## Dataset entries
----------------
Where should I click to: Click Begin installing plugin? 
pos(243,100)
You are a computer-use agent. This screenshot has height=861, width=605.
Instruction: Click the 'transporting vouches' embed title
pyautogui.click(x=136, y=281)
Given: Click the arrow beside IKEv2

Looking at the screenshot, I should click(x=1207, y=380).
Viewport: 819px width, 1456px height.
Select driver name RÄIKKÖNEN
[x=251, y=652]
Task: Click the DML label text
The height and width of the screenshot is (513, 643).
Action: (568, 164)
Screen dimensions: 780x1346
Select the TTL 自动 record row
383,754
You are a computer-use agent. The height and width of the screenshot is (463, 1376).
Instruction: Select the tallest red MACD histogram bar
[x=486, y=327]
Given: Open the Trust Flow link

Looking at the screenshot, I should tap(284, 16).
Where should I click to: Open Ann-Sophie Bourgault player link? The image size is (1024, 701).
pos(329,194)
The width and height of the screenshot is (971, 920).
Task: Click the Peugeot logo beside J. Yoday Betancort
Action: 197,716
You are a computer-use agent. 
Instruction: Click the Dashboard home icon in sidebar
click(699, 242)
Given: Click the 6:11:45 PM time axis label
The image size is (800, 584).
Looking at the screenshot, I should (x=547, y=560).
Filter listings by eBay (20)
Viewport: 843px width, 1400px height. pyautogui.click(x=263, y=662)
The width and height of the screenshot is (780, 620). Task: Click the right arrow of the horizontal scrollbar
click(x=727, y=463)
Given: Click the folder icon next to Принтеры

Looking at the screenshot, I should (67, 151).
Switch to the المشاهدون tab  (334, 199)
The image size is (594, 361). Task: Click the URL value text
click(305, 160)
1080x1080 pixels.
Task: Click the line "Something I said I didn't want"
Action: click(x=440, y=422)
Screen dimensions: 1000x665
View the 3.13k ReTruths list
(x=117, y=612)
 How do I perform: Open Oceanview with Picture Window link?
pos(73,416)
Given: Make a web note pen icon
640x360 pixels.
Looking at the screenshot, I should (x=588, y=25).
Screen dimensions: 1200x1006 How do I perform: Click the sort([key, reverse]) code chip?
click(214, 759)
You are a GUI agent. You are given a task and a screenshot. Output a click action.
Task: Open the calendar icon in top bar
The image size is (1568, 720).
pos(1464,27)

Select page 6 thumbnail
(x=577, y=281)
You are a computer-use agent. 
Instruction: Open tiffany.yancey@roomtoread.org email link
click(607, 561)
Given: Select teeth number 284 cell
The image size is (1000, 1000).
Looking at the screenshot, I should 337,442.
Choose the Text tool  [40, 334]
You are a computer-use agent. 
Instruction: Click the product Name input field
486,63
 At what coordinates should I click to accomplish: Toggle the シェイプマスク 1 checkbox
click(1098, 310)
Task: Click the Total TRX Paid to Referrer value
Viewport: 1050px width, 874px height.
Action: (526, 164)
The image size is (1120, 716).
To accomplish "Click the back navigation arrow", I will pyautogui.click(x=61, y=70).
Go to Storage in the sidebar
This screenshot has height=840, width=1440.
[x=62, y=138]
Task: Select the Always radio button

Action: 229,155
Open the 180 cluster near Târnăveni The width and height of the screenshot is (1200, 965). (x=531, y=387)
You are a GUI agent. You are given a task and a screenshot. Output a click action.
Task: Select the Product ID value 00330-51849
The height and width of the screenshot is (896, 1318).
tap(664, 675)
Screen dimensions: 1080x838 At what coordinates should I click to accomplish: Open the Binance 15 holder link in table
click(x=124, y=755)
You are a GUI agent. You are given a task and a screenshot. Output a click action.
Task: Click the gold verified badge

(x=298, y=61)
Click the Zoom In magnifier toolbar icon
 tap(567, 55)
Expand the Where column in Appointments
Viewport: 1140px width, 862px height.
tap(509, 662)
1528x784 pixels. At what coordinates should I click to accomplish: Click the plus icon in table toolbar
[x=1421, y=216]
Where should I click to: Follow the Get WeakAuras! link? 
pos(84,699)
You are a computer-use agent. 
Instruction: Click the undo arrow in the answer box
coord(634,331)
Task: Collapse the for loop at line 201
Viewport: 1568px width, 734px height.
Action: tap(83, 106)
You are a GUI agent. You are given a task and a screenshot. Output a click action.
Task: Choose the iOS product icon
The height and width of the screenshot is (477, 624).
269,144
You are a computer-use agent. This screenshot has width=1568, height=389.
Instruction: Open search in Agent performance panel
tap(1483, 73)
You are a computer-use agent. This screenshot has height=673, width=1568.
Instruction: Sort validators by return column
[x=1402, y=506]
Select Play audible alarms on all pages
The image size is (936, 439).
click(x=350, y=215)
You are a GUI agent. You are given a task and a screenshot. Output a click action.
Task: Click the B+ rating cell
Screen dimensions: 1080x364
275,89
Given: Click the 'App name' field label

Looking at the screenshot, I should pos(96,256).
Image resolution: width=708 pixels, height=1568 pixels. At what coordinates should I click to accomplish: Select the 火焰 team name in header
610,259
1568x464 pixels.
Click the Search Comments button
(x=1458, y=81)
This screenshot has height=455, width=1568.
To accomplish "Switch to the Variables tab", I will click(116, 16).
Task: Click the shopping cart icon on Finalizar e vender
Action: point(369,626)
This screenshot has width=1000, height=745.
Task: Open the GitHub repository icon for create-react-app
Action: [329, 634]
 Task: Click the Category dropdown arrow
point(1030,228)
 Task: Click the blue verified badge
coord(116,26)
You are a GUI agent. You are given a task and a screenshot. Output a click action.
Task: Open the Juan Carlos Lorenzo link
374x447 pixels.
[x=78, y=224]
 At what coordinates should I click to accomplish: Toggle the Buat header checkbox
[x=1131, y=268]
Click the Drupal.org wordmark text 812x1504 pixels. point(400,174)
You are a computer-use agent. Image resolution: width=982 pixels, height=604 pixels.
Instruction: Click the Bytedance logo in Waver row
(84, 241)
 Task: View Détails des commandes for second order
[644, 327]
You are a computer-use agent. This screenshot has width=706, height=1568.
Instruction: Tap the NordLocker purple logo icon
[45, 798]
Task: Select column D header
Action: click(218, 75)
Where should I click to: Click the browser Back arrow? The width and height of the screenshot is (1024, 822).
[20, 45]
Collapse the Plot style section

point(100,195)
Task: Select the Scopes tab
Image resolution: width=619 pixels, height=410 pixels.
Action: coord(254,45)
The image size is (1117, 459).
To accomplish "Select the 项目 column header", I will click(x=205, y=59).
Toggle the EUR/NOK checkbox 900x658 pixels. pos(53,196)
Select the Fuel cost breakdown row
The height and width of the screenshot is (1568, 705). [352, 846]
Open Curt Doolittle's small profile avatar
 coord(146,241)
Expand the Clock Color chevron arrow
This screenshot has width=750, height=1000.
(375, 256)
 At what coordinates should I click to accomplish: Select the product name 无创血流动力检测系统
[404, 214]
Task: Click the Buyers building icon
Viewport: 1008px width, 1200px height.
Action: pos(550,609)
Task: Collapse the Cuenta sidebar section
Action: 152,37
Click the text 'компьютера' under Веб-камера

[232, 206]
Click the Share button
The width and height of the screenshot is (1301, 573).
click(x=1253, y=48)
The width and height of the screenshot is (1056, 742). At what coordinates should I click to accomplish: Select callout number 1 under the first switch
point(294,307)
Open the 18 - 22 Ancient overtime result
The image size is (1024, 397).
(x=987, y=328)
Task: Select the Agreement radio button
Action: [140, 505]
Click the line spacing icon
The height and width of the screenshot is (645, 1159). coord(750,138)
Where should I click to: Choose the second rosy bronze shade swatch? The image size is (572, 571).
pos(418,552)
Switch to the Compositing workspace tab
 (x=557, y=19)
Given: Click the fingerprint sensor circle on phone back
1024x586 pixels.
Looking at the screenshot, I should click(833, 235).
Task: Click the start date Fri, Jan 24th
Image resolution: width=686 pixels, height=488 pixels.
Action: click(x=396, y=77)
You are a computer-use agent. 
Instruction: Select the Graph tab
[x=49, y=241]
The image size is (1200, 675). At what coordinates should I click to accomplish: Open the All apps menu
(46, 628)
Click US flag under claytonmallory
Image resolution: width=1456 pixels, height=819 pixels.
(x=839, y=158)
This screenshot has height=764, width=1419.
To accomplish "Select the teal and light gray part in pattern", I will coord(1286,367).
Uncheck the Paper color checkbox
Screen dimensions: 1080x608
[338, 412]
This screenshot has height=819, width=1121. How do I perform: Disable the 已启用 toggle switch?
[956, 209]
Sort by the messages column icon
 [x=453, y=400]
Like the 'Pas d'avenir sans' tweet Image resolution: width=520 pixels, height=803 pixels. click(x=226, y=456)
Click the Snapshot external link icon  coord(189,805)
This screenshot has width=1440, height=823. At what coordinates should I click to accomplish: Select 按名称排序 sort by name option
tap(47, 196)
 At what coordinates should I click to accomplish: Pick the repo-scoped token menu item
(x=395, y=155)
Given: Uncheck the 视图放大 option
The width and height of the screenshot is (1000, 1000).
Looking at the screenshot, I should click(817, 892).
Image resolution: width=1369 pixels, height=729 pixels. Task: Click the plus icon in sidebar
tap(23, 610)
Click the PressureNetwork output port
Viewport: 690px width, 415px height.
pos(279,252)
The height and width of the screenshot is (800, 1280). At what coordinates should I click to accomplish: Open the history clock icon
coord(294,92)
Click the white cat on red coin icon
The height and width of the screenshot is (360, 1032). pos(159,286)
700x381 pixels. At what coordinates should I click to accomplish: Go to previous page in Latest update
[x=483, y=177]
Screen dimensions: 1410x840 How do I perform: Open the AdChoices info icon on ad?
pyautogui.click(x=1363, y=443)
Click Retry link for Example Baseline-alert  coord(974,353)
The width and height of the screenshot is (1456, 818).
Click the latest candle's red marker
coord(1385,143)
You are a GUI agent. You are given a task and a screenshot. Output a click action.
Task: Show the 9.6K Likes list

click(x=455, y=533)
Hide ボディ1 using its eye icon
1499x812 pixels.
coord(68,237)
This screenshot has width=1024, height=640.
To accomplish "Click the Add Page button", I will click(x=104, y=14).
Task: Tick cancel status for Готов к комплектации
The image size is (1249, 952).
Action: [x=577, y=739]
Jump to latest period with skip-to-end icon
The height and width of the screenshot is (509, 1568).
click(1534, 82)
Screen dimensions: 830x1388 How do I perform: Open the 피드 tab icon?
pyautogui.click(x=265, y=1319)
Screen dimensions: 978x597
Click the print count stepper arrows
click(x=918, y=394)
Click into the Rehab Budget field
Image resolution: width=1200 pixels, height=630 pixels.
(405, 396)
----------------
## Work required
Look above and repeat, character for character, the lines from the first one to the line with "Viewport: 819px width, 1456px height.", counting both.

## Answer to the problem
Where should I click to: Click Begin installing plugin? 
pos(243,100)
You are a computer-use agent. This screenshot has height=861, width=605.
Instruction: Click the 'transporting vouches' embed title
pyautogui.click(x=136, y=281)
Given: Click the arrow beside IKEv2

Looking at the screenshot, I should click(x=1207, y=380).
Viewport: 819px width, 1456px height.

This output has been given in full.